We all have our own routines- our own patterns for completing tasks in our day. Dementia alters the ability to learn new routines or recover from a deviation in a routine. When early signs and symptoms of dementia emerge, there is usually a push from family members to implement change, and a push back from the demented person who is suddenly more rigid in his or her routine. The result is usually grid lock, peppered with resentment and misunderstanding. Who is right? Who should back down? The answer is maybe not who, but when.
Two factors are important to understand about the somewhat predictable behaviors in Alzheimer’s disease. The first is that structure and routine are absolutely imperative in maintaining function and independence. The second is that the ability to learn new routines is virtually impossible in the later stages. So the real dilemma becomes when is the best time to implement change, while the person has the ability to learn a new environment and a new routine, or once the ability to function has diminished to the point that the person that confusion makes change easier.
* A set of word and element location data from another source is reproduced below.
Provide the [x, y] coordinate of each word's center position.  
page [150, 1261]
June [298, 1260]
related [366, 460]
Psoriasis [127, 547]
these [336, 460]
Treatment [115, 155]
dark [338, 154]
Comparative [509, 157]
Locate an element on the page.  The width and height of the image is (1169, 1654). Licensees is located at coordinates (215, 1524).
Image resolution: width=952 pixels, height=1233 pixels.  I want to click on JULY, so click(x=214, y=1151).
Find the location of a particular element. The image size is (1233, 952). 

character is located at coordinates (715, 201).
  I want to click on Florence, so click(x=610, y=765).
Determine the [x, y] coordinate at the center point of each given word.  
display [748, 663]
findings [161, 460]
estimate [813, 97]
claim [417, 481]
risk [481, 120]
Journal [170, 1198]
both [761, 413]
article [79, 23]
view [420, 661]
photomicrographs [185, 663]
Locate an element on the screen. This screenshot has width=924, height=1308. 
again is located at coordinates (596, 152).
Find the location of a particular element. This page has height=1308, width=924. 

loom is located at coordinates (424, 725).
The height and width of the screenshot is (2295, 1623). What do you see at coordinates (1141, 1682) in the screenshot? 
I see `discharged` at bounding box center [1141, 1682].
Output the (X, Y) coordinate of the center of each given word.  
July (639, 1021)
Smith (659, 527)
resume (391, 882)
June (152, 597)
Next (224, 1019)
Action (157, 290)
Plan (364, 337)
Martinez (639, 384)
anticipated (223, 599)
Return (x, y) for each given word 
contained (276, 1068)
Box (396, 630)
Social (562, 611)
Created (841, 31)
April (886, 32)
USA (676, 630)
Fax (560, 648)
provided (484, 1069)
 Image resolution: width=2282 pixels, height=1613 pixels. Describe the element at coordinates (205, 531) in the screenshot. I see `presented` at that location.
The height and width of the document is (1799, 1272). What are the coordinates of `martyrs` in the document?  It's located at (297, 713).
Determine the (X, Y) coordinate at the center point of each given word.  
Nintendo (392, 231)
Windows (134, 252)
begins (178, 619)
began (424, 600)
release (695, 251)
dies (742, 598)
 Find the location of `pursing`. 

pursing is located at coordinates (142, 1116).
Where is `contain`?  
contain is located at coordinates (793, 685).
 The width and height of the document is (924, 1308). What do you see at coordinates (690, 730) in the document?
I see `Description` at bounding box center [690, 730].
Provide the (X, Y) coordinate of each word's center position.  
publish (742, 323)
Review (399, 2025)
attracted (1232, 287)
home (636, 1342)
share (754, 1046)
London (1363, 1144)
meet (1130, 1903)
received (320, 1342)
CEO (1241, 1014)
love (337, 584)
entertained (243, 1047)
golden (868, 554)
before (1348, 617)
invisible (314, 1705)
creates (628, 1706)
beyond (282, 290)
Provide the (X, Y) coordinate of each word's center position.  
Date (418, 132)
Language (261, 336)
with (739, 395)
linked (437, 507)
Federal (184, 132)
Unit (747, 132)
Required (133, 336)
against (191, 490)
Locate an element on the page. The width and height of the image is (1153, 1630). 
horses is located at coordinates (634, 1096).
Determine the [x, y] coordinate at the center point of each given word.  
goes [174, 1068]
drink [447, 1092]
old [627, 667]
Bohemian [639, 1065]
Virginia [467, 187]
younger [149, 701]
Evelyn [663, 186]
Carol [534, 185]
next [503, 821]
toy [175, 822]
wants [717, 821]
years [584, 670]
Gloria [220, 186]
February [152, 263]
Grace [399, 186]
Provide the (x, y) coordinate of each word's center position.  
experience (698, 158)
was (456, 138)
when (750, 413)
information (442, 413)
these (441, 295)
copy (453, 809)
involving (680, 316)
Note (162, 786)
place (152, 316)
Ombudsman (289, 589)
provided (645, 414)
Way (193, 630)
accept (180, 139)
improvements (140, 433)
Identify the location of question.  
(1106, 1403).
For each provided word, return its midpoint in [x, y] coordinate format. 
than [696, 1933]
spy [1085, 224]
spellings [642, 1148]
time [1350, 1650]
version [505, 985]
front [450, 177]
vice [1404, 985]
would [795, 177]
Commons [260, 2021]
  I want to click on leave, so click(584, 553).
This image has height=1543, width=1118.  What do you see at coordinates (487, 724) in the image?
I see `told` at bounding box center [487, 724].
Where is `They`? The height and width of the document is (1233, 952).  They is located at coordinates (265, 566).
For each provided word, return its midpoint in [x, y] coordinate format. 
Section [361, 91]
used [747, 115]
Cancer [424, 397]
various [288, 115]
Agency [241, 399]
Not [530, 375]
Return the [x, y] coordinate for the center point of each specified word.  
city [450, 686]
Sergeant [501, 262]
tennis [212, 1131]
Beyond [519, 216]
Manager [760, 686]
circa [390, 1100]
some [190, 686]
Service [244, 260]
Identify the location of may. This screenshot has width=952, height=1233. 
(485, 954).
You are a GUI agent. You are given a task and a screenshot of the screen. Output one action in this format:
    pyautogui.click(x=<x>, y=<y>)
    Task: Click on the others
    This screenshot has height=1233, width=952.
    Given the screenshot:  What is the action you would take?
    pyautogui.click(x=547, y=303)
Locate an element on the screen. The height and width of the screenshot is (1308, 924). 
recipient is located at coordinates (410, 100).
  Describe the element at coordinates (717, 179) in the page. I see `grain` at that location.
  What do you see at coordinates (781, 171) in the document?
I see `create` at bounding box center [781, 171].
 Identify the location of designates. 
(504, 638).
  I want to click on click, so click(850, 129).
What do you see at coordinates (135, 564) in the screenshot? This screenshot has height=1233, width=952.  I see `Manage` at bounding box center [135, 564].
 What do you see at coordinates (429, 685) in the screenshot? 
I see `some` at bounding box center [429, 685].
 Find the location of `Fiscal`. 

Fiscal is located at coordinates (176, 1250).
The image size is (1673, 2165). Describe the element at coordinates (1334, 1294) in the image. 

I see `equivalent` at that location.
And the answer is… sooner is better. Personally and from my distant perspective, I would probably want to jump right in and implement new strategies and routines at the moment of diagnosis. More realistically though, I’d have to choose my battles. Starting with the hot-button safety items first (medications, burns/fires, finances), implementing small changes is the most realistic plan. For a variety of reasons, early stage folks reap great cognitive rewards by keeping a calendar or daily schedule of their lives. Orientation, memory, processing skills are just some of the cognitive skills enhanced through the act of taking an active part in scheduling. When these tasks are passively absorbed ( “Mom, don’t forget you have an appointment on Wednesday.”), active cognitive processes are not engaged. And anecdotally speaking, captains who perceive that they are steering their own ship are generally more cooperative and engaged.
In 2001, Nygard and Johansson used time aid interventions- clocks and calendars- to assist people with memory loss in managing daily routines and schedules. The results were weak but positive in supporting the idea that structure and routines compensate for memory loss in the early stages. Conversely, removing structure and routine in the late stages of Alzheimer’s has shown to be helpful in decreasing difficult behaviors.
I have learned to watch my clients before jumping in with suggestions and changes. Did you know that there is about 99 different ways to perform oral hygiene? Trust me when I say that everyone does it differently. It is important that I allow for personal patterns in accomplishing a task, including where items are located and in what sequence the steps are completed. Any recommendation I do have for someone with early stage Alzheimer’s is always offered as a way to improve upon the already fabulous techniques I have just witnessed- not as criticism or as a feedback meant to scrap the current routine. The best chance someone has of maintaining the ability to complete tasks like toothbrushing is to do it the same way over and over again, year after year.
If changes in routine or schedules are inevitable, and they usually are, engage the person actively in the process and be as consistent as possible in implementation. Allow at least three weeks to learn something new. Make room for personal preferences and curiosities, we all have them.